The Ambulatory Reliefs, Saint-Sernin

Bernardus Gelduinus (or Bernard Gelduin)
c. 1096; height: varies from about 3 1/2 feet to 5 1/2 feet



The rebirth of monumental sculpture

The seven reliefs, pictured below, have been relocated to the wall of the ambulatory. These reliefs include one of Christ, four of angels, and two of Apostles. Scholars have speculated on their original location--perhaps part of shrine honoring St. Sernin in the crypt of this church, perhaps part of a choir screen, perhaps part of a doorway.

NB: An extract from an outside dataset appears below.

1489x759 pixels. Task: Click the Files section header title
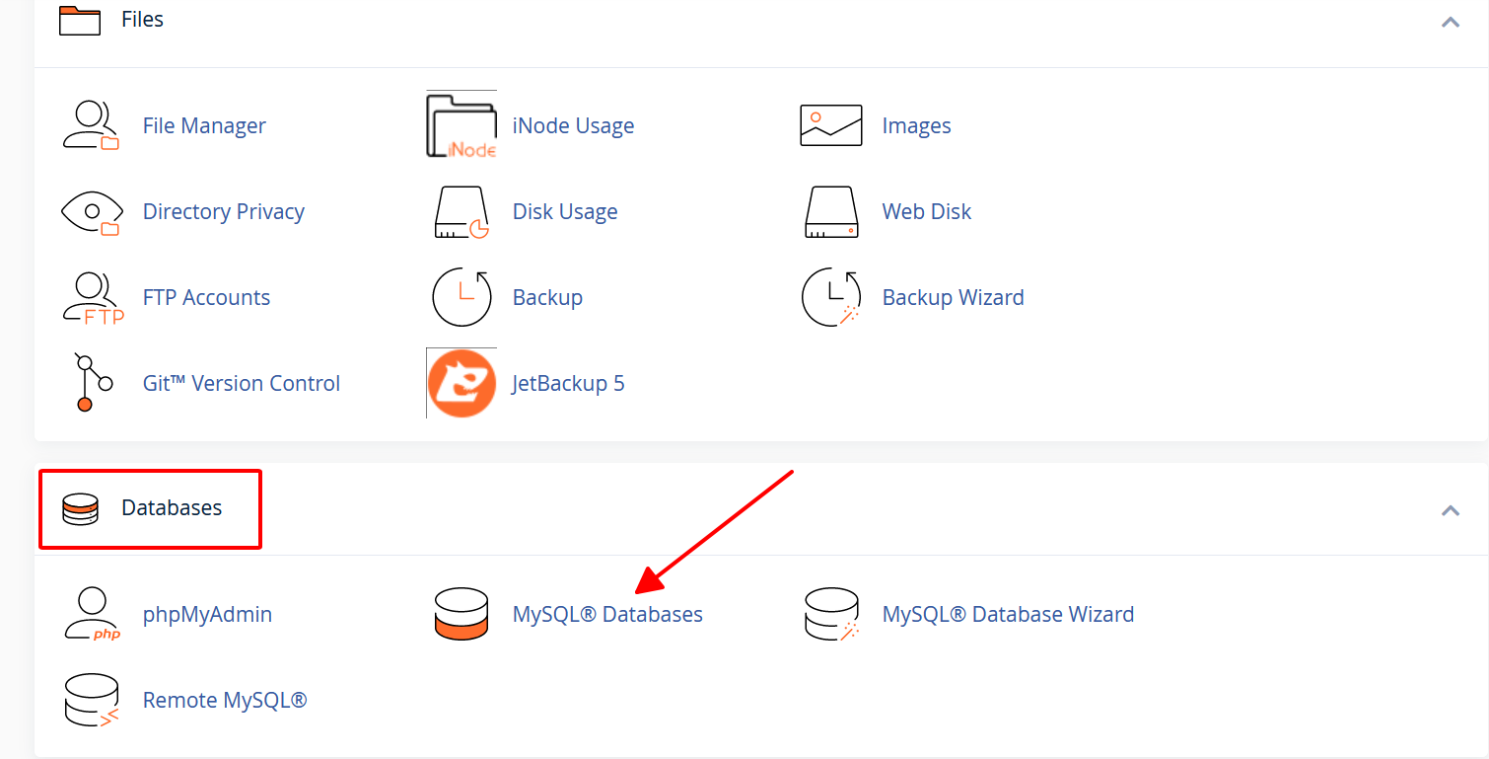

What all agree on is their significance--a rebirth of monumental sculpture, which began in the Romanesque period in churches in France. Figure sculpture like this probably was influenced by Ottonian ivory carvings or metalwork, seen especially in the low relief and essentially linear style.


Christ in Majesty--4' 2' H

Christ, in a mandorla with engraved patterns around its circuit, raises his right hand in blessing with his left hand on a book inscribed with "Pax vobis" (Peace be with you). He is seated on a throne with an incised pattern and on a pillow with decorative braid.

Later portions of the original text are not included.